__Reading text__
The recent implementation of a statewide prescription drug monitoring database created to curb the abuse of prescription drugs in Florida, a state where an average of seven people a day die of prescription drug overdoses, seems to be having some unintended consequences.

The state’s crackdown on so-called “pill-mills” might be thwarting drug abuse in Florida, but elsewhere, the problem is worsening. Nearby Tennessee, in particular, is experiencing a rise in the number of pain clinics and pharmacy robberies.

Via The Mountain Press:

In the last few months, Florida lawmakers cracked down with new laws aimed at stopping that practice. Unfortunately, the result has been the rise of more pain clinics in East Tennessee, and sometimes desperate measures by addicts who are having a harder time getting their drugs.

Robberies at pharmacies have increased, and people who have Oxycontin in their homes have become targets for home invasion robberies.

__Directions__
A) Repeat the article on Florida's prescription drug crackdown from "The state’s crackdown" up to and including "home invasion robberies.".
B) Go on with the article on Florida's prescription drug crackdown, picking up after its final sentence.

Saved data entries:
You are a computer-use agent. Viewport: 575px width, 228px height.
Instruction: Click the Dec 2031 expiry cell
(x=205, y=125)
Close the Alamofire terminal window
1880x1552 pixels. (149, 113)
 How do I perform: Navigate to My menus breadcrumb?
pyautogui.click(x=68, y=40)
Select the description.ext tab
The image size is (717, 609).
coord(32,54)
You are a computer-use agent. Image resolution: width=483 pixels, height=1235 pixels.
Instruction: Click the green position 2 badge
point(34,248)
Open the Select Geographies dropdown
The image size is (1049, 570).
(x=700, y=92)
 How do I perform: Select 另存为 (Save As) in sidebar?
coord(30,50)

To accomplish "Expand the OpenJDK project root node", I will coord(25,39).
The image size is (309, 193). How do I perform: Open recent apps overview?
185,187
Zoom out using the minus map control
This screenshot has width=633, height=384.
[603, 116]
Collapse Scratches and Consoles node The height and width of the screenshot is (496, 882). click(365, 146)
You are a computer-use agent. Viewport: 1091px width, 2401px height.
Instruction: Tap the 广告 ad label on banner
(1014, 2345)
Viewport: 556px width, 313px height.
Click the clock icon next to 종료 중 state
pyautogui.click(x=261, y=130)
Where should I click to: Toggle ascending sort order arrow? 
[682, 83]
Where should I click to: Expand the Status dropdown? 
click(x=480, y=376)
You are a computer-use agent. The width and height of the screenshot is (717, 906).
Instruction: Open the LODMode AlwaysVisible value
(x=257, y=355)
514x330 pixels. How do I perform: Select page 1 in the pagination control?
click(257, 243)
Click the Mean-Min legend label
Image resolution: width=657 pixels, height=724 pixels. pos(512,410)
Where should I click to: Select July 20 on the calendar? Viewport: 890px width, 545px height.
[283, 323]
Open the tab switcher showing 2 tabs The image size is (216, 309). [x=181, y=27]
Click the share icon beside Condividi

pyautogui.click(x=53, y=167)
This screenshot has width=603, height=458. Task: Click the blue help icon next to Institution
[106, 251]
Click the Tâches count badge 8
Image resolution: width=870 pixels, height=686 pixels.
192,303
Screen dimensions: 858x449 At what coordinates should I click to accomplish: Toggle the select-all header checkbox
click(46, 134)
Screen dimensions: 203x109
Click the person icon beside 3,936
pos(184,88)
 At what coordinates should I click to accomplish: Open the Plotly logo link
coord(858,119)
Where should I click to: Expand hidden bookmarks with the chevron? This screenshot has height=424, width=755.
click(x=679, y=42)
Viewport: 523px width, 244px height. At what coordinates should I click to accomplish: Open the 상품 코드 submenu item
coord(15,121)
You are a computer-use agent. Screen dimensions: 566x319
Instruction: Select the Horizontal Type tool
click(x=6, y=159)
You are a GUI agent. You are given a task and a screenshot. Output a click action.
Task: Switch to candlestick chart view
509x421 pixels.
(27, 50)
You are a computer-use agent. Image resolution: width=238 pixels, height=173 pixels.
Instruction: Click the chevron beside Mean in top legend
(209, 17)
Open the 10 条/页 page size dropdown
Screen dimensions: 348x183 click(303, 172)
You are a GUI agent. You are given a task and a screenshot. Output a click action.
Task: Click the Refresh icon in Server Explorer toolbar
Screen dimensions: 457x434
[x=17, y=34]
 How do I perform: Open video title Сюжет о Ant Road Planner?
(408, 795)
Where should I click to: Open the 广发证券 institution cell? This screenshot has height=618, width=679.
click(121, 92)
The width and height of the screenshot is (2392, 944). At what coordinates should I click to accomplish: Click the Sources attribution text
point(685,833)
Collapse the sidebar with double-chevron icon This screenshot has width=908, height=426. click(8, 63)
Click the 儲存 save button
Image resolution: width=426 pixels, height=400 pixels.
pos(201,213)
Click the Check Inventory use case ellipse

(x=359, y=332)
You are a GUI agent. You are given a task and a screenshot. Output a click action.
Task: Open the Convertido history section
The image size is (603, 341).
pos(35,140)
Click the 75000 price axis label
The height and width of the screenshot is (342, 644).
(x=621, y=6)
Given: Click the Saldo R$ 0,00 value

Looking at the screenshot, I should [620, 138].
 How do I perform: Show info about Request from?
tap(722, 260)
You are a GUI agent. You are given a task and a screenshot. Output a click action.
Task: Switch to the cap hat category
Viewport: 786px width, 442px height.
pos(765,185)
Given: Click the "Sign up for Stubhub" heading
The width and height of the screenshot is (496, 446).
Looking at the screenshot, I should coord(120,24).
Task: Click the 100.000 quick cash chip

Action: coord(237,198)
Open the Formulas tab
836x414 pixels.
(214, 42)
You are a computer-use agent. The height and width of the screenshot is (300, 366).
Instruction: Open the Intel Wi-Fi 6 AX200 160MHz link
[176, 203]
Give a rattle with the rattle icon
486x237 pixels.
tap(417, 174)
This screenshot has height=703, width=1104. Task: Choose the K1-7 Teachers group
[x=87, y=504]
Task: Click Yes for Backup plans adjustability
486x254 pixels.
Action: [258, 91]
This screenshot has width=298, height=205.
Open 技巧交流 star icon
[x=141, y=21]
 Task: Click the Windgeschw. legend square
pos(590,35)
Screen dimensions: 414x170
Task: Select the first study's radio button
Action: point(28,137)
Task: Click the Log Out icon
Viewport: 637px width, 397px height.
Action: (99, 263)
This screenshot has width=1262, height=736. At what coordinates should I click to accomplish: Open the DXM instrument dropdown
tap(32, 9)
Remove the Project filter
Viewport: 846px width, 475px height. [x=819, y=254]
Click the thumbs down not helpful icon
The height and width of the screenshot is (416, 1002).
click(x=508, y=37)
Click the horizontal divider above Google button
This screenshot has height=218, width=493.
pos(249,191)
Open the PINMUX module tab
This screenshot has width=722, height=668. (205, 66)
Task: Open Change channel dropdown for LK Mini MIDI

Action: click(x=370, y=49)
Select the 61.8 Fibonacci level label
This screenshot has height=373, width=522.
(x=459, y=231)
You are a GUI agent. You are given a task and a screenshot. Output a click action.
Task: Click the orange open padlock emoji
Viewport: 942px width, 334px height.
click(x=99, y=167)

__Results for the exercise__
A)
The state’s crackdown on so-called “pill-mills” might be thwarting drug abuse in Florida, but elsewhere, the problem is worsening. Nearby Tennessee, in particular, is experiencing a rise in the number of pain clinics and pharmacy robberies.

Via The Mountain Press:

In the last few months, Florida lawmakers cracked down with new laws aimed at stopping that practice. Unfortunately, the result has been the rise of more pain clinics in East Tennessee, and sometimes desperate measures by addicts who are having a harder time getting their drugs.

Robberies at pharmacies have increased, and people who have Oxycontin in their homes have become targets for home invasion robberies.

B)
“While it is said that more criminal activity is now taking place in Tennessee as the writer indicates, it is a testament that Florida’s ongoing efforts to close down pill mills that frequently catered to out-of-state drug seekers are working,” says Greg Giordano, an aide to state Sen. Mike Fasano, R-New Port Richey. “As the supply of drugs dries up in Florida, those from outside the state will need to go elsewhere. Sen. Fasano’s priority is to make sure that Florida is a safe environment for residents and visitors.”